Gannon: Let’s wait on the bipartisan backslapping in NC legislature
Published 12:00 am Tuesday, May 24, 2016
RALEIGH – I’ll admit I almost got goose bumps when applause broke out after the recent House budget vote.
The 103-12 tally on the House’s 2016-17 spending plan represented a strong, bipartisan showing for the budget crafted by the Republican majority. Thirty Democrats joined every House Republican voting for the $22.2 billion budget. A dozen Democrats voted against it.
This year’s House budget vote was the most lopsided since Republicans took control of both General Assembly chambers in 2011.
It was no surprise that House Speaker Tim Moore, a Kings Mountain Republican, played up the Democratic votes. In a news release, the speaker’s office touted “extraordinary bipartisan support” and a “landmark House budget vote.”
Awwwww. What a happy family we have in the House!
Not so fast. It’s not that simple.
The House budget has plenty to like for members of both sides of the aisle. It provides average 4.1 percent raises for teachers, 2 percent salary increases and $500 bonuses for rank-and-file state employees and 1.6 percent cost-of-living adjustments for government retirees.
It also has no new fee increases – plenty of those came last year. And it cuts taxes mainly for middle- and lower-income taxpayers in the form of higher standard deductions, phased in over four years.
But Democrats who argued against the budget said the tax cuts enacted by Republicans in recent years haven’t done enough to help lower-income residents and have left the state with fewer dollars that could be giving larger raises to state employees and teachers and funding important programs like drug treatment courts in a growing state.
By giving “excessive tax cuts” to millionaires and corporations, “we just eliminate a lot that we could be doing,” said Rep. Paul Luebke, a liberal Durham Democrat, during budget debate.
The true test of bipartisanship in the House this year will come after the House and Senate negotiate the final plan.
Rep. Darren Jackson, a Wake County Democrat, said he hoped House Republicans wouldn’t “go out in public and make a big deal about how bipartisan the vote is.” Jackson said he and other Democrats voted for budget to show strength in numbers to the Senate. They hope that House negotiators will “hold tough” for state employees and teachers when working on a compromise with senators.
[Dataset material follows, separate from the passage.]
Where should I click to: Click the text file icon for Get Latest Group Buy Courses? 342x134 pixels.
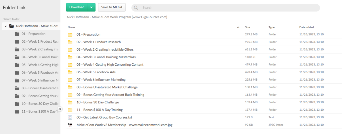coord(70,117)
“In my eight years here, I have never seen a budget leave here and get better in that chamber,” he said.
Rep. Larry Hall, a Durham Democrat and the House minority leader, said Democrats have tried various tactics – from support to dissent – when voting on House budgets the past few years.
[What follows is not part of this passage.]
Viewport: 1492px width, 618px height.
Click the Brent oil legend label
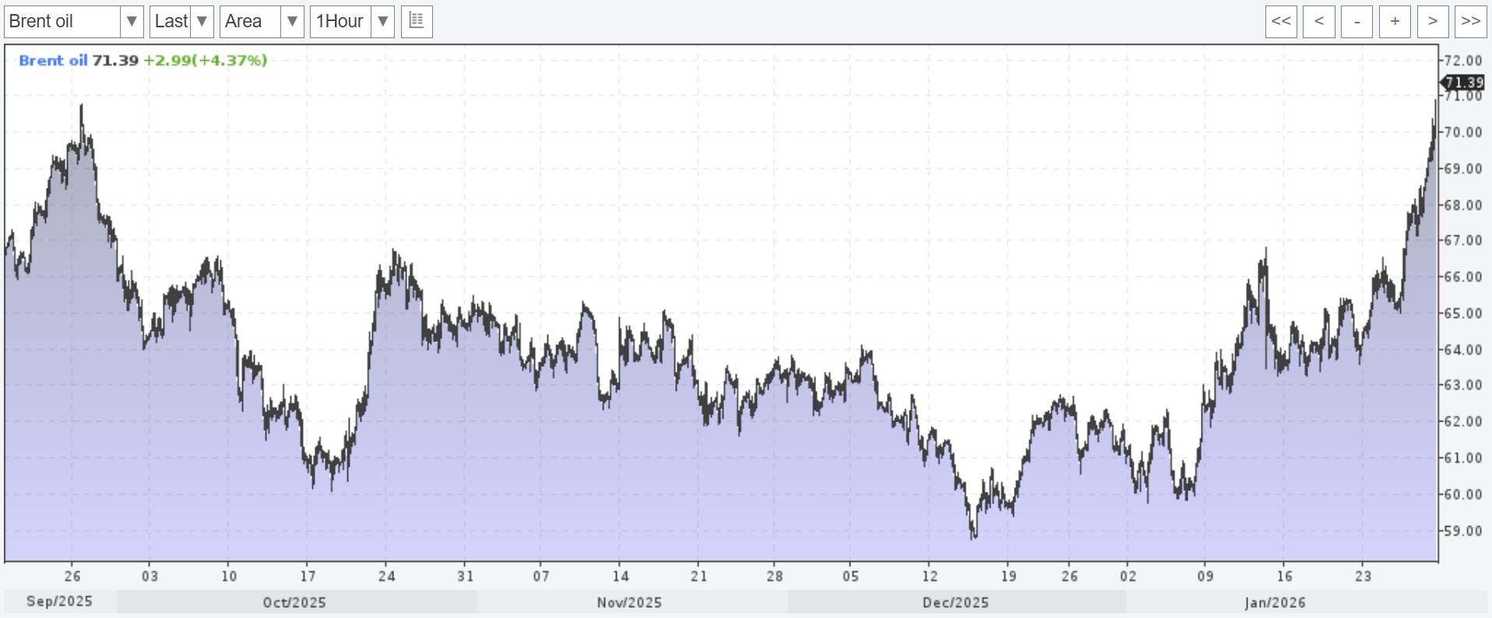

Each time, he contended, Senate negotiators “rolled” House counterparts, getting more of what they wanted in the final spending plans.
Hall said he voted against this budget to challenge the House Republicans to “do better and to stand up to the Senate and ensure we have the proper investments in our future.”
The Senate is now drafting its own budget before negotiators from both chambers meet to iron out differences and come up with a compromise plan. If 30 House Democrats again vote for that plan, then Moore, the House speaker, truly will have something to boast about.